6. What do you consider America's role in world affairs? What are we doing correctly to fill that role? What else should we be doing?

Empire entails cost. Persons who pay a fair share of federal taxes, which excludes the crime family presently occupying the White House, labor approximately three months each year for the federal government. In exchange, Americans are expected to send their loved ones and neighbors to be maimed and killed in spiteful wars of dubious purpose. Imagine a Congress as reckless as to appropriate billions of dollars to a department of defense which conceals its spending and is too big to audit. Imagine a government which surveils its citizens and foreign allies, on a scale heretofore unimagined, in exchange for fantasies of security. Imagine a National Security party with Republicans comprising its right wing and Democrats its left. Our political circumstances are severe, and America's role in world affairs is subsumed by a defense lobby which purchases congressional elections and rollicks to the tune of war.

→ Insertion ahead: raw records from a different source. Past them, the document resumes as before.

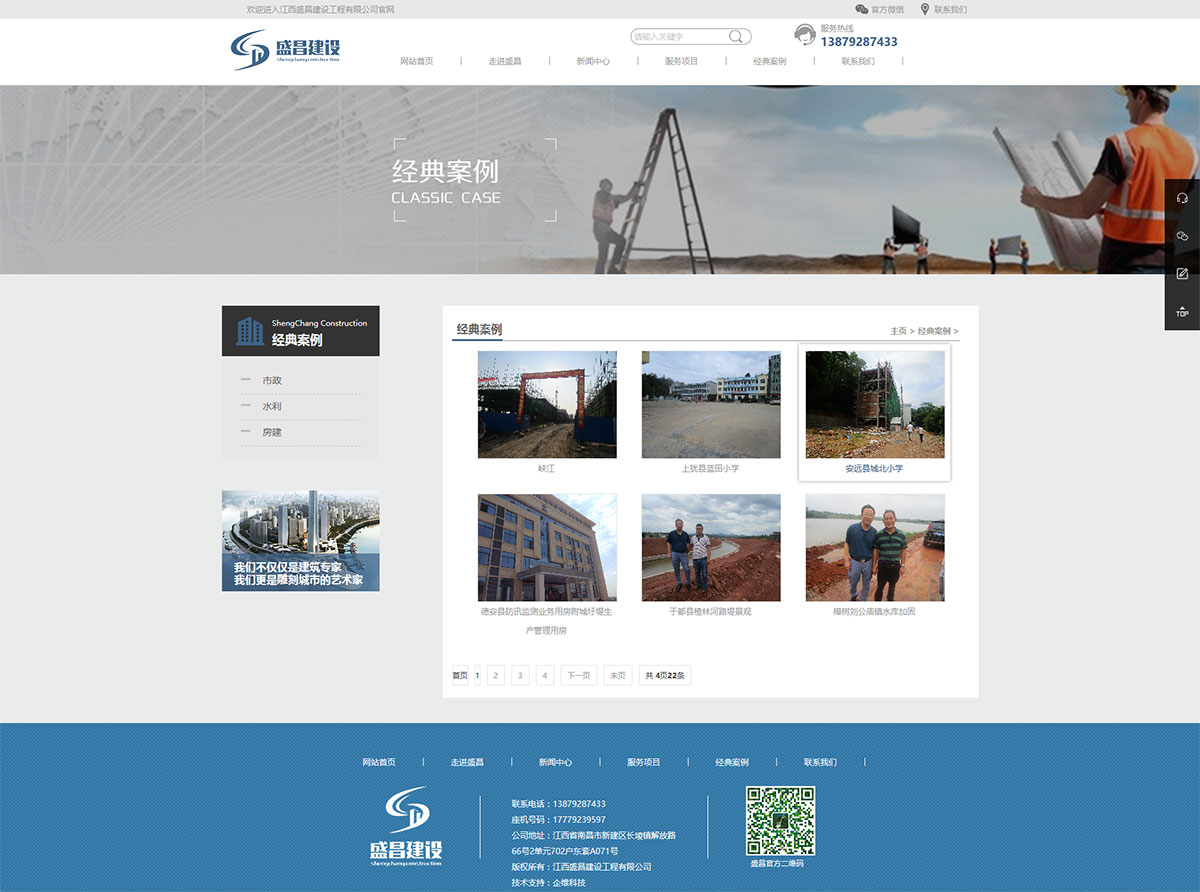
Task: Select 水利 category in left sidebar
Action: point(272,407)
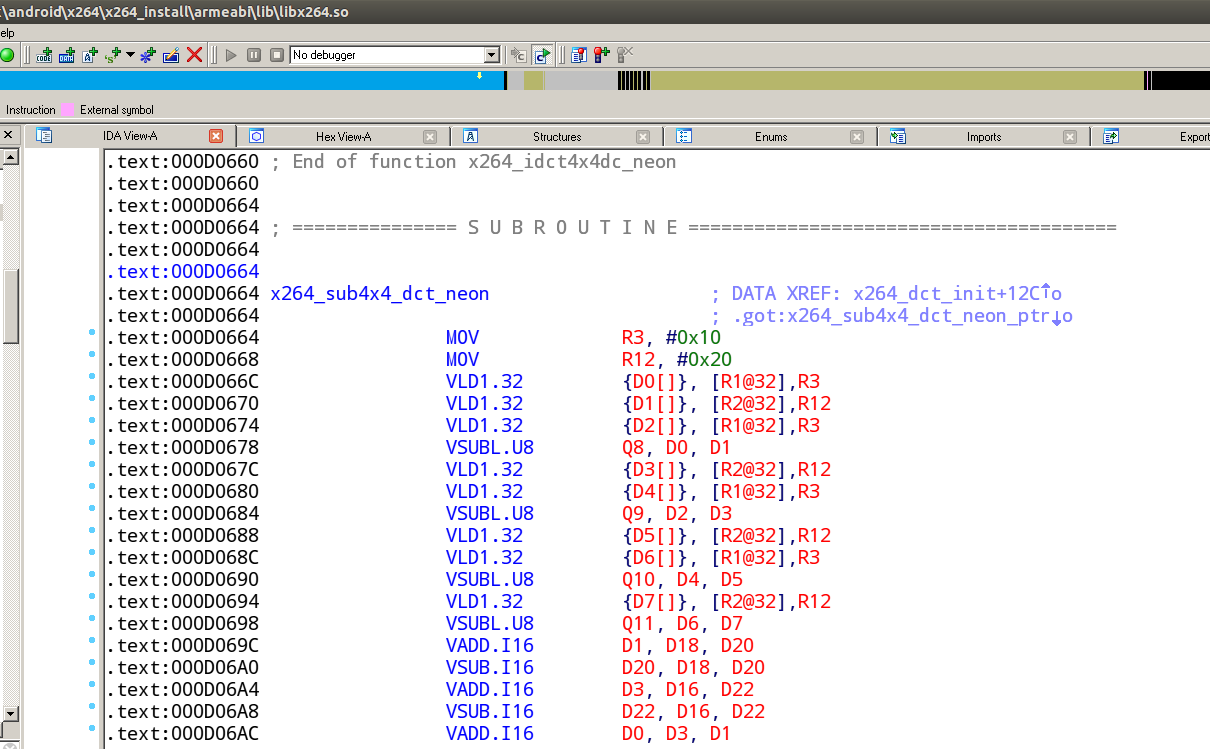Open the Imports tab
This screenshot has width=1210, height=749.
tap(983, 136)
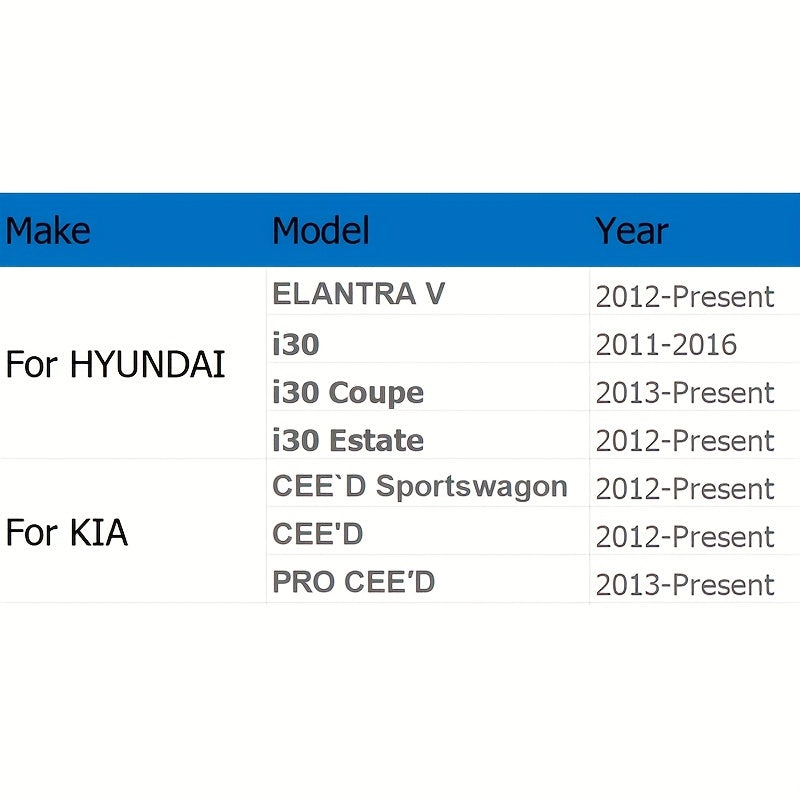The width and height of the screenshot is (800, 800).
Task: Click the year cell for CEE`D Sportswagon
Action: [685, 489]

7. Do you believe climate change is caused by human activity? What steps should government be taking to address the issue?

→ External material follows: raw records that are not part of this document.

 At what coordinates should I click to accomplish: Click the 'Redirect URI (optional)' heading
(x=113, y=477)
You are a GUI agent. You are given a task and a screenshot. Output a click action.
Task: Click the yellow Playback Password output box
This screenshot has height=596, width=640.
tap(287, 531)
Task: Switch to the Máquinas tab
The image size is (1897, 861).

My candidacy submits that no literate person maintains that climate is unaffected by human activity, and that only fools insist torching metric tons of oil does little to the quality and temperatures of our air and water. I have authored an appropriations bill which gives monetary expression to investments necessary to develop renewable energies and clean up a mess left by an era of profligate petroleum consumption.

Yet the Daily Herald failed to inquire of, among many other pressing issues, the roughly one half billion guns in possession of US civilians, and the 15 million guns manufactured every year. Unlawful gun use is a scourge upon our schools, cultural venues, and places of employment, yet my opponent for the US House authors feckless bills that do almost nothing to redress the problem. I have authored a bill to halt the domestic manufacture and importation of firearms for a period of five years, and to take assault weapons off the streets, the while protecting the right to keep and bear arms. Citizens deserve the right to protect themselves with firearms, particularly in a society where violence is condoned by a lawless and rogue executive branch of government.